DATA:
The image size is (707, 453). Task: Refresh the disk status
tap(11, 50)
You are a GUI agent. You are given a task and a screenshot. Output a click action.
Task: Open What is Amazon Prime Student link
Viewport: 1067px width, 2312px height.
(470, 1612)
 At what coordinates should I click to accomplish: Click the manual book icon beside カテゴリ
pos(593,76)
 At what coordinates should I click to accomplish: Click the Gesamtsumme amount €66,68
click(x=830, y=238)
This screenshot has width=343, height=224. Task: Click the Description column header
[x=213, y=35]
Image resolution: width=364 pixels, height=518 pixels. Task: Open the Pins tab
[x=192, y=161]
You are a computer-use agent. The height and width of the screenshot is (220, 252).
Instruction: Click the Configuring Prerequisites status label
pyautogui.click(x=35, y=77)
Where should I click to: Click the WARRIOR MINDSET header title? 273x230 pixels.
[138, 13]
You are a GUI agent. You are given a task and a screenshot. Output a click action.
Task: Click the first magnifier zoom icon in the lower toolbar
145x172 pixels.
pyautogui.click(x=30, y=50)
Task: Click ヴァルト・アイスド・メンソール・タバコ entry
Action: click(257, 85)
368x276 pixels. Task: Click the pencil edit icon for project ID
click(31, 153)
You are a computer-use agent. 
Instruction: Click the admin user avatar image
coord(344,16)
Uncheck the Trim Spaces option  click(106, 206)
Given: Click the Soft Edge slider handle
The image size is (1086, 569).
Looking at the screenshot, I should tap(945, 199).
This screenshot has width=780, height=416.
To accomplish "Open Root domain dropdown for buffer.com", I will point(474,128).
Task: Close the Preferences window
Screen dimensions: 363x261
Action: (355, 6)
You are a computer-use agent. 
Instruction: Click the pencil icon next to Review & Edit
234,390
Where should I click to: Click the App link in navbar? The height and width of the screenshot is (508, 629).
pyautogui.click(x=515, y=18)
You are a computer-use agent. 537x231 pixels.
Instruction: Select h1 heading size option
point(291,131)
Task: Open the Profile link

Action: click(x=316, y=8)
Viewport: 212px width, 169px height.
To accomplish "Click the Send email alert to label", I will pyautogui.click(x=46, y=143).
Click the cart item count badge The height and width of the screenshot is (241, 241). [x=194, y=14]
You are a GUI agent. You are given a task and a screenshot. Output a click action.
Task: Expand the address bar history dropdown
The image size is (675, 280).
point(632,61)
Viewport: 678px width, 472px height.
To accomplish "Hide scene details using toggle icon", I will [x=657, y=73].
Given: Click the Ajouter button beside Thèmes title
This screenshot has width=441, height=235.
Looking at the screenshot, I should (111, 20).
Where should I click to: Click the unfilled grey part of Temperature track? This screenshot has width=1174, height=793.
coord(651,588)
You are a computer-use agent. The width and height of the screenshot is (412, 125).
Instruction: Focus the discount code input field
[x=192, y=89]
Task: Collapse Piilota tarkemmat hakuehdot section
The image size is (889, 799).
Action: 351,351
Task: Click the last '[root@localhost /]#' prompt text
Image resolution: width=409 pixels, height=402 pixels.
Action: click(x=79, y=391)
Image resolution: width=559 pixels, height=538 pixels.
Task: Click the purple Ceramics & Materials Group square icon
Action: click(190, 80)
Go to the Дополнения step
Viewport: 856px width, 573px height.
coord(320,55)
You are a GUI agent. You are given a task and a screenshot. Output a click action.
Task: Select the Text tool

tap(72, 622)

PROBLEM TO WORK ON:
Your answer must be the lines from the first line of the entries above through the line that contains "You are a computer-use agent. 537x231 pixels.", written out exactly.

YOUR RESPONSE:
The image size is (707, 453). Task: Refresh the disk status
tap(11, 50)
You are a GUI agent. You are given a task and a screenshot. Output a click action.
Task: Open What is Amazon Prime Student link
Viewport: 1067px width, 2312px height.
(470, 1612)
 At what coordinates should I click to accomplish: Click the manual book icon beside カテゴリ
pos(593,76)
 At what coordinates should I click to accomplish: Click the Gesamtsumme amount €66,68
click(x=830, y=238)
This screenshot has width=343, height=224. Task: Click the Description column header
[x=213, y=35]
Image resolution: width=364 pixels, height=518 pixels. Task: Open the Pins tab
[x=192, y=161]
You are a computer-use agent. The height and width of the screenshot is (220, 252).
Instruction: Click the Configuring Prerequisites status label
pyautogui.click(x=35, y=77)
Where should I click to: Click the WARRIOR MINDSET header title? 273x230 pixels.
[138, 13]
You are a GUI agent. You are given a task and a screenshot. Output a click action.
Task: Click the first magnifier zoom icon in the lower toolbar
145x172 pixels.
pyautogui.click(x=30, y=50)
Task: Click ヴァルト・アイスド・メンソール・タバコ entry
Action: click(257, 85)
368x276 pixels. Task: Click the pencil edit icon for project ID
click(31, 153)
You are a computer-use agent. 
Instruction: Click the admin user avatar image
coord(344,16)
Uncheck the Trim Spaces option  click(106, 206)
Given: Click the Soft Edge slider handle
The image size is (1086, 569).
Looking at the screenshot, I should tap(945, 199).
This screenshot has width=780, height=416.
To accomplish "Open Root domain dropdown for buffer.com", I will point(474,128).
Task: Close the Preferences window
Screen dimensions: 363x261
Action: (355, 6)
You are a computer-use agent. 
Instruction: Click the pencil icon next to Review & Edit
234,390
Where should I click to: Click the App link in navbar? The height and width of the screenshot is (508, 629).
pyautogui.click(x=515, y=18)
You are a computer-use agent. 537x231 pixels.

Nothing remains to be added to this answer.